[Stored data entries]
+++++

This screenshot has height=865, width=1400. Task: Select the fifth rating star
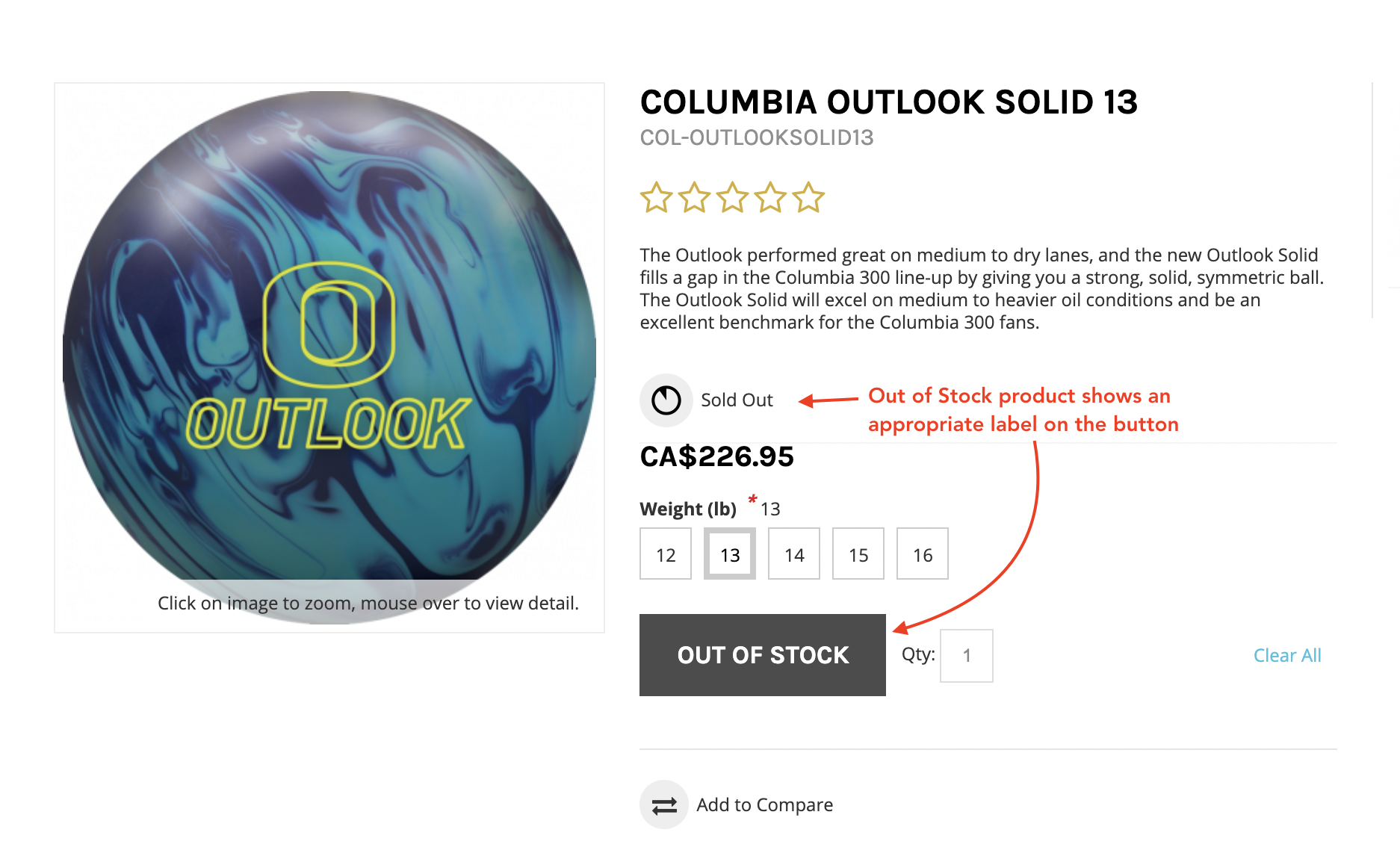(x=809, y=197)
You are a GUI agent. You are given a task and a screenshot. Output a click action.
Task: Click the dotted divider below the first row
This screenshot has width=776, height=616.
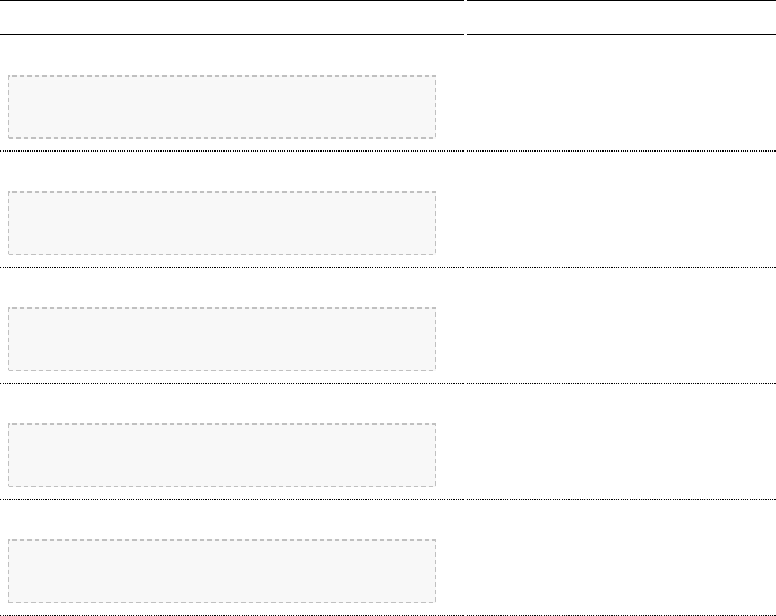click(232, 151)
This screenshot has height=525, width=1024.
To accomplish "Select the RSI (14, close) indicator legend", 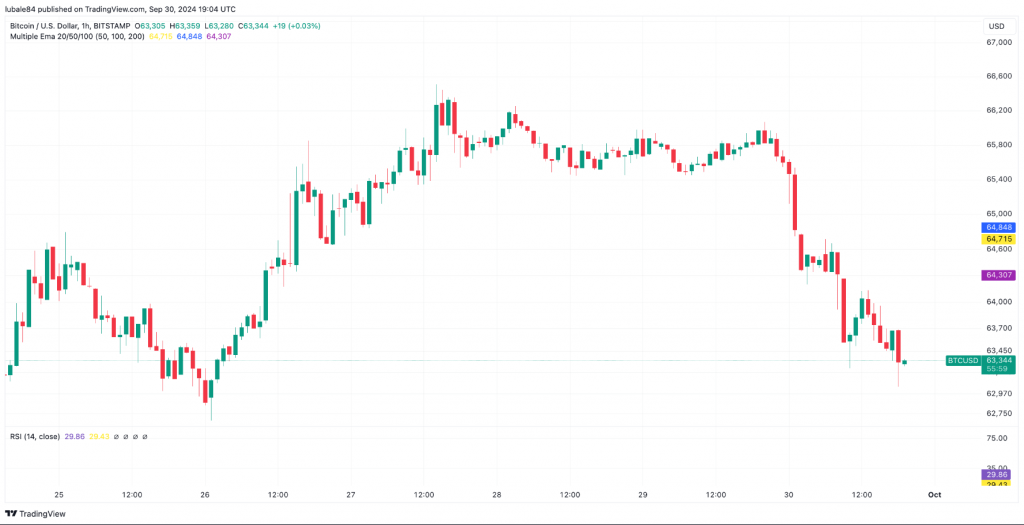I will pyautogui.click(x=34, y=437).
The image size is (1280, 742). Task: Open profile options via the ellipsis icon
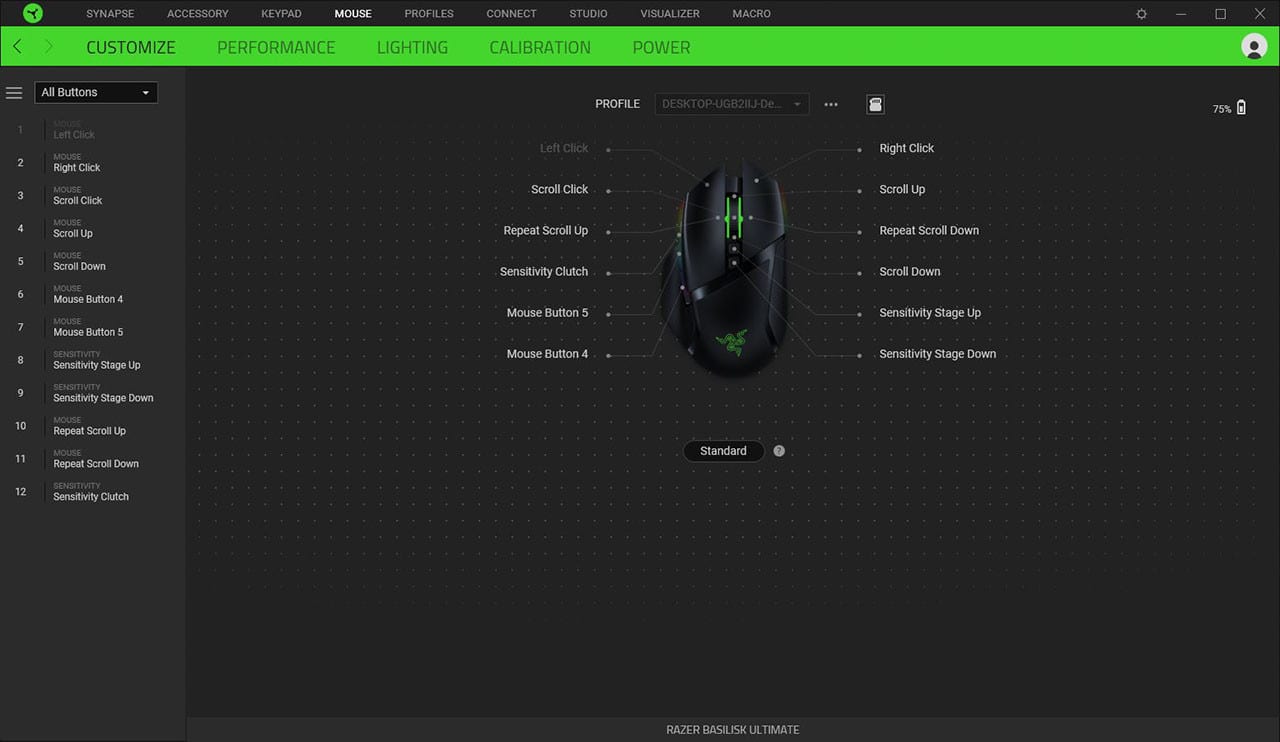830,103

+++++

▶ _Required action_: Pictures are to be omitted. The lines from the line holding "The image size" through the closing line of the data above are to be set down exactly, and nothing more.

▶ _Response area_:
The image size is (1280, 742). Task: Open profile options via the ellipsis icon
830,103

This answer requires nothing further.